Joseph Limburg

Uit Wikipedia, de vrije encyclopedie
Joseph Limburg
Joseph Limburg
Algemene informatie
Geboren Den Haag, 29 december 1866
Overleden Den Haag, 15 mei 1940
Partij VDB
Titulatuur Mr.
Politieke functies
1904-1926 Lid Provinciale Staten Zuid-Holland
1905-1918 Lid Tweede Kamer
1907-1926 Lid Gedeputeerde Staten Zuid-Holland
1926-1940 lid Raad van State
Portaal  Portaalicoon   Politiek
Nederland

Joseph Limburg (Den Haag, 29 december 1866 - Den Haag, 15 mei 1940) was een Nederlandse advocaat en politicus.[1]

Familie[bewerken | brontekst bewerken]

Limburg groeide op in een joods middenstandsgezin. Hij was een zoon van de koopman Elkan Limburg (1821-1906) en Jansje van Raalte (1837-1915). Hij was een volle neef van de architect en naamgenoot Jo Limburg (1864-1945). Hij trouwde met Nannette Limburg, uit dit huwelijk werd een zoon geboren.

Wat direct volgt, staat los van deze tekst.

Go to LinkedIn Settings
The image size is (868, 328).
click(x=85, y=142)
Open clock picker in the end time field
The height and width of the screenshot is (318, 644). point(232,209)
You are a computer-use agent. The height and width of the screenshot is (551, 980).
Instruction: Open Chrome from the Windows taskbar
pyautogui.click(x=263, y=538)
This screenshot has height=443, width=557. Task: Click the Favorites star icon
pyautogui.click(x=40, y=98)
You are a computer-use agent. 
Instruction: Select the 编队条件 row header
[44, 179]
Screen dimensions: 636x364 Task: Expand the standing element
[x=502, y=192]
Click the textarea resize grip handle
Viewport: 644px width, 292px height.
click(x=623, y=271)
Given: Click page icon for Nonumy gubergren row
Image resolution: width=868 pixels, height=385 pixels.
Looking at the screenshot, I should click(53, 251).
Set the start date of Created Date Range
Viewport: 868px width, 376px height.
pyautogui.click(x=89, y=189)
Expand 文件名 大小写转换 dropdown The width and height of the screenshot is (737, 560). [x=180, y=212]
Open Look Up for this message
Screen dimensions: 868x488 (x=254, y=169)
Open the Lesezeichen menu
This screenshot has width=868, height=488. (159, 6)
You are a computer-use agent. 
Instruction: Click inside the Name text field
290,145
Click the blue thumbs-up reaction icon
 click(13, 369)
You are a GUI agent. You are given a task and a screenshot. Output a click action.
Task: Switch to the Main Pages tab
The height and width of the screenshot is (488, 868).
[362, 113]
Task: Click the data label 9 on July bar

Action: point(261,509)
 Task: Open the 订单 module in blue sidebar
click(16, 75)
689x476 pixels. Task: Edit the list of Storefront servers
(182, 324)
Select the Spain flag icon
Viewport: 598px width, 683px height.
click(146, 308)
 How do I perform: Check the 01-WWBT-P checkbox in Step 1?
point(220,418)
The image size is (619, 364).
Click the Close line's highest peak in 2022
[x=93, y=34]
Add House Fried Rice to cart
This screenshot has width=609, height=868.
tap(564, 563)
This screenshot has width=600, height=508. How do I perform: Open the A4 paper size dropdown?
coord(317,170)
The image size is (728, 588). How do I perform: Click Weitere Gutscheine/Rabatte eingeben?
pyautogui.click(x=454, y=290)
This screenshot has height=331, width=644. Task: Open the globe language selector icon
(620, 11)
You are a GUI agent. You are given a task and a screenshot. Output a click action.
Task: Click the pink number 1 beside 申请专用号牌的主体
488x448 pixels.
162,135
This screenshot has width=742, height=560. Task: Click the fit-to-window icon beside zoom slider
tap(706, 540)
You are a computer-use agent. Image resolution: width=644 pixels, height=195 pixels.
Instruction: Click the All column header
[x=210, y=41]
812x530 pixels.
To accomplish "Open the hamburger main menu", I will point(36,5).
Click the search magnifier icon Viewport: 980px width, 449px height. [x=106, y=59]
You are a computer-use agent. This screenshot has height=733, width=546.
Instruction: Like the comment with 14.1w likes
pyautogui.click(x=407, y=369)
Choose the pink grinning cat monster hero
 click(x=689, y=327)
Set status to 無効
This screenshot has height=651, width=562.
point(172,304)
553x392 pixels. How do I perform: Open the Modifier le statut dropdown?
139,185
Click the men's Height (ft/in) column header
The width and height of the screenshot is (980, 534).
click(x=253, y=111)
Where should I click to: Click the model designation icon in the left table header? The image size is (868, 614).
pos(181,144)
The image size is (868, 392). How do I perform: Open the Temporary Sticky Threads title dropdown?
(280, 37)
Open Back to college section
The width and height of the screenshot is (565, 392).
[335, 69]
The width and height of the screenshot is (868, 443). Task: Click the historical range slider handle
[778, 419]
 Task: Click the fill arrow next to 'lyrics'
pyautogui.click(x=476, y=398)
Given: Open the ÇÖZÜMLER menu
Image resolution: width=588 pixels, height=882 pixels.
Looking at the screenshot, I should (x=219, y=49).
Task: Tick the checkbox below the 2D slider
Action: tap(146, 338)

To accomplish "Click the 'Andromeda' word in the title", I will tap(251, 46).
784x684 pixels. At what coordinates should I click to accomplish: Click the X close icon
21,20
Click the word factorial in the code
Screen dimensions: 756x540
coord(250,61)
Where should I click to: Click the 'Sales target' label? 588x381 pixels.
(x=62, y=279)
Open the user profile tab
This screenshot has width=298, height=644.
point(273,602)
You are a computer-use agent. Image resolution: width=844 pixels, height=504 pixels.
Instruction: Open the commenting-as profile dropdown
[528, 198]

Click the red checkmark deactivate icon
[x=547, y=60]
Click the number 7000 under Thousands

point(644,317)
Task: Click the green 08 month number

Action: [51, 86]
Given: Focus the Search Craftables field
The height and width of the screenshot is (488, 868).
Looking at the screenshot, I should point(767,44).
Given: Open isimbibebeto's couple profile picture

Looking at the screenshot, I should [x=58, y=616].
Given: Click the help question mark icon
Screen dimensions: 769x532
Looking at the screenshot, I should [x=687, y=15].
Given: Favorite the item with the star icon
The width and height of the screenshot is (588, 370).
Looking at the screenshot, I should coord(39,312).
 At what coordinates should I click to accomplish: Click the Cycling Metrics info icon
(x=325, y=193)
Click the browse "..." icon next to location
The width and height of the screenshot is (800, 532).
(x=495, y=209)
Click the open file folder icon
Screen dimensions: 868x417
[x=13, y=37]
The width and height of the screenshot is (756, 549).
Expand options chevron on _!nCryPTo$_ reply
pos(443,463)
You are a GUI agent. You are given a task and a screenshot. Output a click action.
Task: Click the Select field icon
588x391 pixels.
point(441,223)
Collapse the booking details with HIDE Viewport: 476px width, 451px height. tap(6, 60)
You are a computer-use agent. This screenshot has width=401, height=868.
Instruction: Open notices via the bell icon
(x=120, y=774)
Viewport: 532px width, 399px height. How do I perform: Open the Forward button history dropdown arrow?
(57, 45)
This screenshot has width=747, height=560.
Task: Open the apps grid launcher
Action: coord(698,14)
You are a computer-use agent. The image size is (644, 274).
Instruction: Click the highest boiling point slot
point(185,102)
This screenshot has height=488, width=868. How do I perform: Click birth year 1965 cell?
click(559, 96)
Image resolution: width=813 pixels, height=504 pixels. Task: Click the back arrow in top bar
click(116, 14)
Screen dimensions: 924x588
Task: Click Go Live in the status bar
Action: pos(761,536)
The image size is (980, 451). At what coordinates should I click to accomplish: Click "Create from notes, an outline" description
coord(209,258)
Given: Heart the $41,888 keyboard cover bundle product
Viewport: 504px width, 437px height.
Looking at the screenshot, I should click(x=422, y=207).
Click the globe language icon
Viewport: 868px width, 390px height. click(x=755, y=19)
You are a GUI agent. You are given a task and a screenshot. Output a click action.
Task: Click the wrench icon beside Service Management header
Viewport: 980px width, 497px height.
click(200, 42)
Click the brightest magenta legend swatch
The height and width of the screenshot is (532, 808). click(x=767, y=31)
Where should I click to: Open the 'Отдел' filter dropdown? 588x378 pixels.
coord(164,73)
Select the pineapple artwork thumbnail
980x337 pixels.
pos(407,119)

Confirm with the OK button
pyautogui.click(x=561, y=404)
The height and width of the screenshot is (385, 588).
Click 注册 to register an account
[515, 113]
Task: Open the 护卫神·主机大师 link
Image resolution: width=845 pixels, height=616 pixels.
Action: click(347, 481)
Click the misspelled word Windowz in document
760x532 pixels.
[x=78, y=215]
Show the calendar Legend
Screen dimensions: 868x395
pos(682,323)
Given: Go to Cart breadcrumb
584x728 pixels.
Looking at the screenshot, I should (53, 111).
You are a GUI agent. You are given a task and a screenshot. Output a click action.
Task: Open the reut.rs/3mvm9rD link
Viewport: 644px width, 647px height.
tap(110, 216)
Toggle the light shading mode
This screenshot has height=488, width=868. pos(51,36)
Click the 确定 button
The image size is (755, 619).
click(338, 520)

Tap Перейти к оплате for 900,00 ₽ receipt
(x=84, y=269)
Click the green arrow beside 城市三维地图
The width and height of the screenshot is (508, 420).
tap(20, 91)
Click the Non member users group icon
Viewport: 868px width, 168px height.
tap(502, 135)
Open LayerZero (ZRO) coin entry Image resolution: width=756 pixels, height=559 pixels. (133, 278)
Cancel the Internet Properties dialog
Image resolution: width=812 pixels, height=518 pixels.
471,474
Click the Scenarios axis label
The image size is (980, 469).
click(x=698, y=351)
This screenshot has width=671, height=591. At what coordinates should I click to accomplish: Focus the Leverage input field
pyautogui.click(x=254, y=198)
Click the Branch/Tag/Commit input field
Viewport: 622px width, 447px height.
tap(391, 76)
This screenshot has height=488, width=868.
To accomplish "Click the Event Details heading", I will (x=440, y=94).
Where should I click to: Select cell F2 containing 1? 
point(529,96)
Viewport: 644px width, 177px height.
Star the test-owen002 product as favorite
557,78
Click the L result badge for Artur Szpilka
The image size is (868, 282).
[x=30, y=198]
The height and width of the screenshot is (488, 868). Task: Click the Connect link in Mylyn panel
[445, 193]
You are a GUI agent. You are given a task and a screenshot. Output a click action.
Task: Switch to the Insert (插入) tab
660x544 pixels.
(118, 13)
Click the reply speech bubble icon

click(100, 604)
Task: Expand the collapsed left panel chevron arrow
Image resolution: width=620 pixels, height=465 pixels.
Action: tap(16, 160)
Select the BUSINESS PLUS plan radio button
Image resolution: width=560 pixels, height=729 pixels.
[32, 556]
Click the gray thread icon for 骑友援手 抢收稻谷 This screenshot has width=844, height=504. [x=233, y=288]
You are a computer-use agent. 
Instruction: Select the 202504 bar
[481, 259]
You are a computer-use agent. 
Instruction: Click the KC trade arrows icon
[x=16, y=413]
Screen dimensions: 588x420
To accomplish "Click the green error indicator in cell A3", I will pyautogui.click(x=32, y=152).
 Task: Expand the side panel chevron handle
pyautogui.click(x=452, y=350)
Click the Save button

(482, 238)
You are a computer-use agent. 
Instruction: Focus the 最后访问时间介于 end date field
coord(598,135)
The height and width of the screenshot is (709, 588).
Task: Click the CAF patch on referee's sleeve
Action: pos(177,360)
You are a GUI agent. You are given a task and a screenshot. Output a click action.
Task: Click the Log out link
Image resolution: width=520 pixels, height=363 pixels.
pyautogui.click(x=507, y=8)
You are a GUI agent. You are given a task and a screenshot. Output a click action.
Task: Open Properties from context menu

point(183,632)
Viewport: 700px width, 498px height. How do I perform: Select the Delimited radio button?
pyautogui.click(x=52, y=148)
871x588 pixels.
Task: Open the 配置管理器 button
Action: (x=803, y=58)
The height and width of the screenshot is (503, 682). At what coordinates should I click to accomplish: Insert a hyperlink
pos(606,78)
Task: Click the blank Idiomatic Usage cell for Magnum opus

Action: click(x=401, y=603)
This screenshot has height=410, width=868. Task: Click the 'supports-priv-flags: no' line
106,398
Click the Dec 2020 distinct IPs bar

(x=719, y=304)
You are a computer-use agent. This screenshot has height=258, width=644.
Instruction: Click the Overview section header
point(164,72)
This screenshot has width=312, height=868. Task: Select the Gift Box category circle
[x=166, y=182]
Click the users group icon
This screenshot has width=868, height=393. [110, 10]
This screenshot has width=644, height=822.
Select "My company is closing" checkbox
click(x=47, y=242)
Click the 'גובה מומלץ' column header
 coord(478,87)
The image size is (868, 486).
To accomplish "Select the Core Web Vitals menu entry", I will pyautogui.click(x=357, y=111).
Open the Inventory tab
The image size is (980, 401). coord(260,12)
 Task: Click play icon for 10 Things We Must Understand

Loopbaan[bewerken | brontekst bewerken]

Limburg studeerde rechtsgeleerdheid aan de Universiteit Leiden en promoveerde in 1890 op zijn dissertatie Strafbare opruiing. Hij vestigde zich als advocaat in zijn geboorteplaats. In 1898 verdedigde hij Pieter Jelles Troelstra, die wegens belediging van de officier van justitie in Leeuwarden terechtstond. Hij was rechter-plaatsvervanger van Arrondissementsrechtbank in Den Haag (1898-1926). Limburg had tal van nevenfuncties, hij was onder meer lid van het Algemeen College van Toezicht, Bijstand en Advies voor het Rijks tucht- en opvoedingswezen (1903-1925), voorzitter en mede-oprichter van het curatorium "Het Nederlandsch Lyceum" te 's-Gravenhage (1909-1940), deken van de Orde van Advocaten bij de Hoge Raad (vanaf 1921), lid van de Raad van Defensie (1922-1940), voorzitter van de Commissie van Advies voor Volkenrechtelijke vraagstukken (1924-1940), lid van de Staatscommissie voorbereiding Codificatie Internationaal Privaatrecht (1924-1940) en voorzitter van de Bond van Verenigingen voor Volkenbond en Vrede.

Politieke carrière[bewerken | brontekst bewerken]

Hij was lid van de Vrijzinnig Democratische Bond en bekleedde diverse functies binnen de partij; hij was fractiesecretaris in de Tweede Kamer (1909-1916), ondervoorzitter (1916-1918) en voorzitter (1919-1920) van de VDB.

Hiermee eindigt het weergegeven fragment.